DOCUMENT SECTION:
========================

Pankratz continued with football at Fullerton Junior College, where he played for coach Hal Sherbeck, who became a second father figure to Wally.
“He was looked up to by all of his players,” Pankratz said. “He is the guy that when you were tempted to do something that wasn‘t so cool, the thought would pop into your brain, what would Sherbeck say.”
Pankratz excelled and was again an all-league player, which earned him a football scholarship at Idaho State University.
“There were more talented guys behind me,” Pankratz says, “but I just tried harder.”
He earned a degree in history, but knew he was too small to play professional football.
Throughout his formative years Pankratz still harbored a desire to race and after he earned a driver‘s license, he regularly attended races at Ascot. Once he graduated from college, he began traveling with Don Hamilton to Cajon Speedway at Gillespie Field.
These trips allowed him to establish relationships with some of his father‘s old running mates and he discovered they were willing to help him get started. One of those old acquaintances was Keith “Porky” Rachwitz.

========================

Dataset entries:
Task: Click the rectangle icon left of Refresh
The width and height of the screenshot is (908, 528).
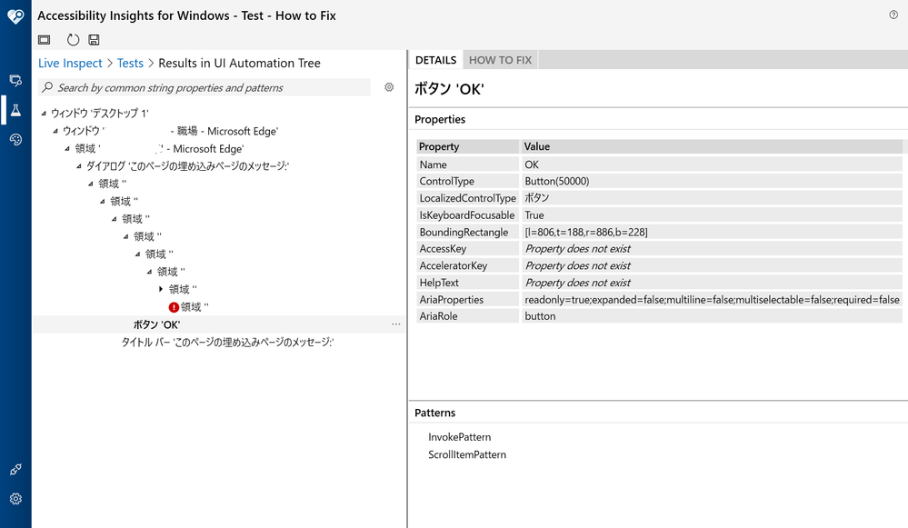Action: (44, 40)

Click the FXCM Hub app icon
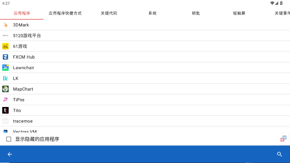pyautogui.click(x=5, y=57)
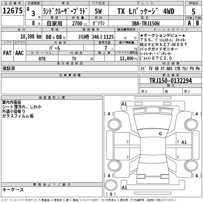Click the 保証書 entry
Screen dimensions: 203x203
tap(9, 69)
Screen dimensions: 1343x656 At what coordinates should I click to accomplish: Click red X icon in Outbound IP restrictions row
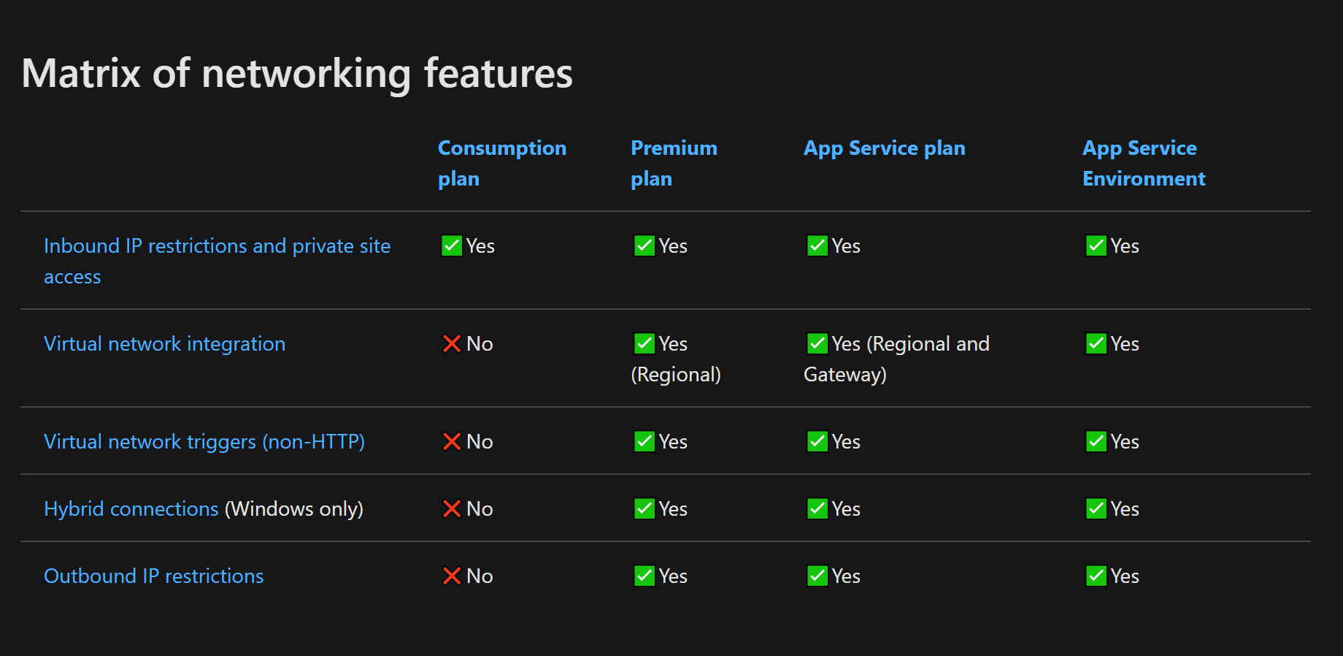pyautogui.click(x=452, y=576)
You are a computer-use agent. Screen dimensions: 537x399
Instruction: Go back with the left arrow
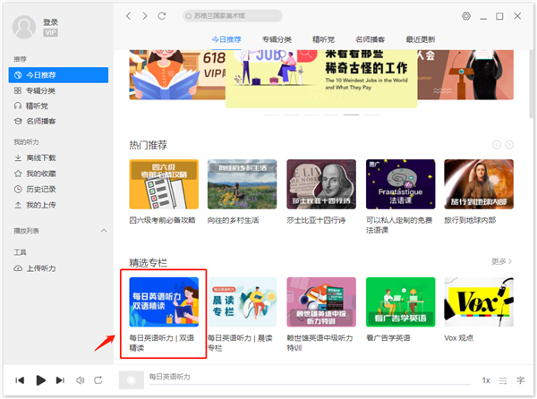[x=129, y=16]
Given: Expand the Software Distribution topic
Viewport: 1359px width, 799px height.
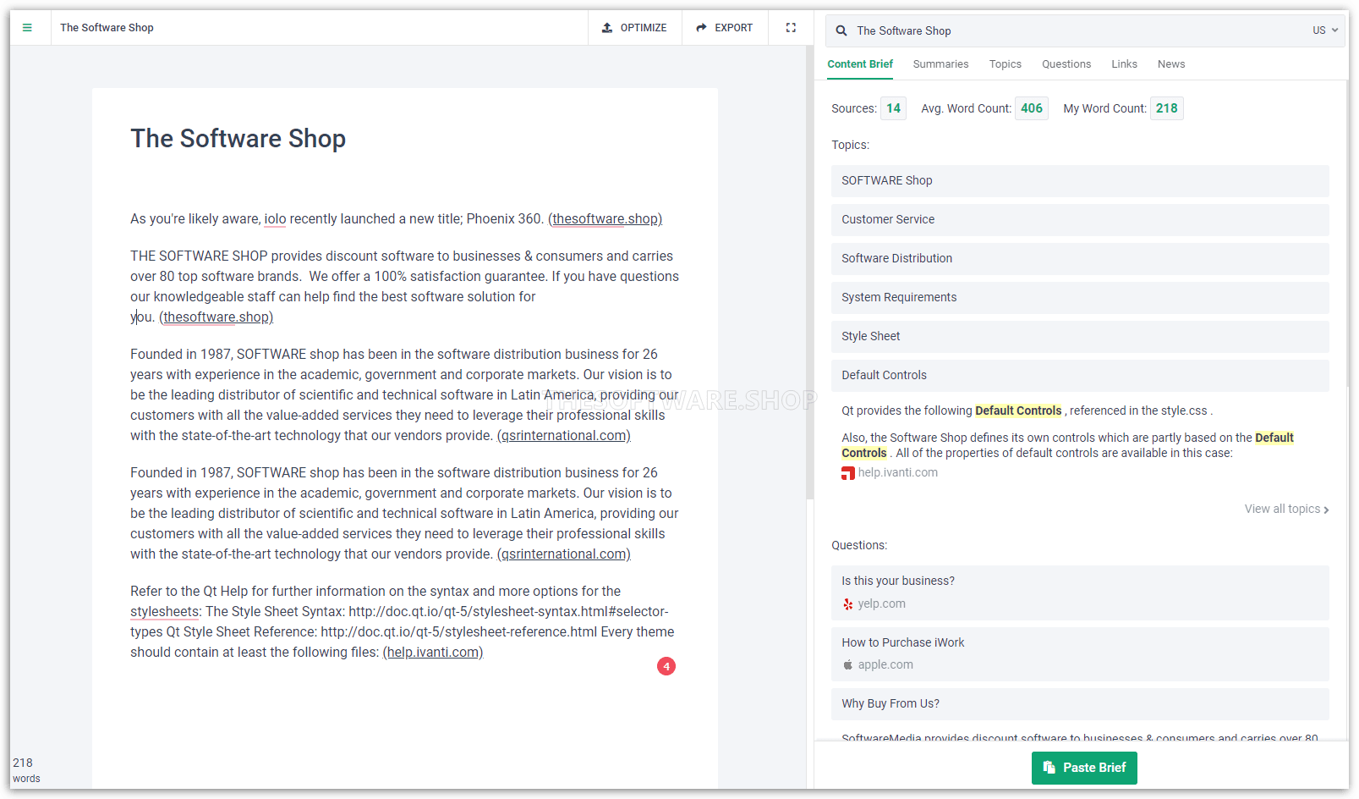Looking at the screenshot, I should tap(1079, 259).
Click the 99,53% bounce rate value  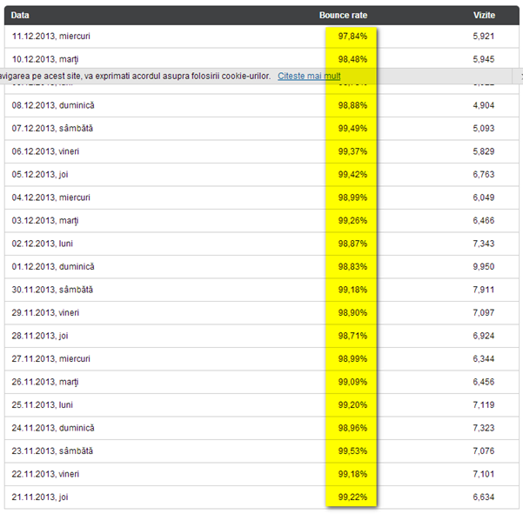pos(352,451)
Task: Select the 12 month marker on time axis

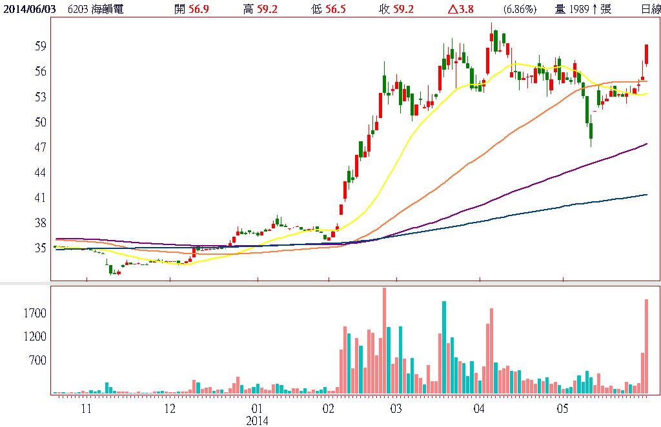Action: pos(170,408)
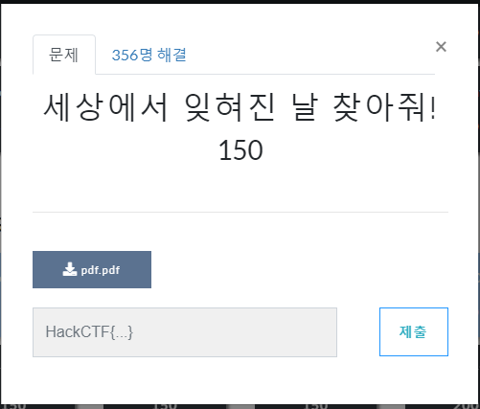
Task: Submit the flag with the 제출 button
Action: (414, 331)
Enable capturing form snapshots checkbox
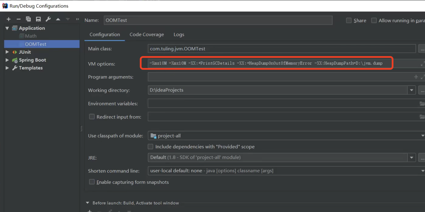This screenshot has width=425, height=212. 92,182
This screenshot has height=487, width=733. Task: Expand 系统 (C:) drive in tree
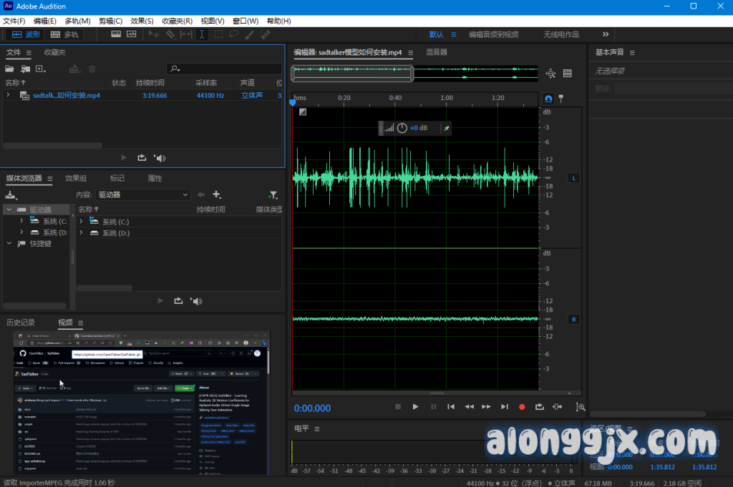point(22,222)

========================

Pick up the text on Wally Pankratz's path from football to racing after its last sentence and write the next part. The entries are independent material with no connection to the text.

Rachwitz owned a smidget powered by a Chevy II engine and he gave Wally his first chance to drive. In his third race at Saugus Speedway, the throttle stuck resulting in a cataclysmic crash.
“That was my first picture in SPEED SPORT,” Pankratz said with a laugh. “The car was hanging on the fence and the engine was laying on the race track. The reason I wasn‘t hurt was incredible luck and the fact that the car didn‘t weigh anything by the time I got done with it.”
He began competing with the United States Racing Club and has always felt that laps turned at El Toro Speedway in Costa Mesa helped prepare him for his days at Ascot. After his stint with Rachwitz, San Diego-based owner Floyd Demmitt let him drive his Kurtis Kraft midget.
“Slowly I got in some better cars,” Pankratz said. “You know people would say, if he can do that well in that s—box maybe he can do better in mine.”
Pankratz made his living as a carpenter and while at work he saw an opportunity to take more control over his racing life. He had been hired to build a patio for a physicist name Jim Geanakos. Over the course of the project the two men had a chance to chat.
“He was a different guy and he was always complaining about the amount of money he was giving to the government,” Pankratz explained. “I told him he needed a race car because he could write off the money spent on the race car.
“I finished the patio and about a month later he called me and said he was interested,” Pankratz continued. “A guy named Frank Griffo had a Kurtis car with a six-cylinder Fiat engine, but he had died in a hunting accident. That car was up for sale, so Geanakos bought it and hired me to drive it and maintain it. After about four races, I tipped it over and beat it up pretty good, so I took it to Don Edmunds, and he put a Chevy II in it.”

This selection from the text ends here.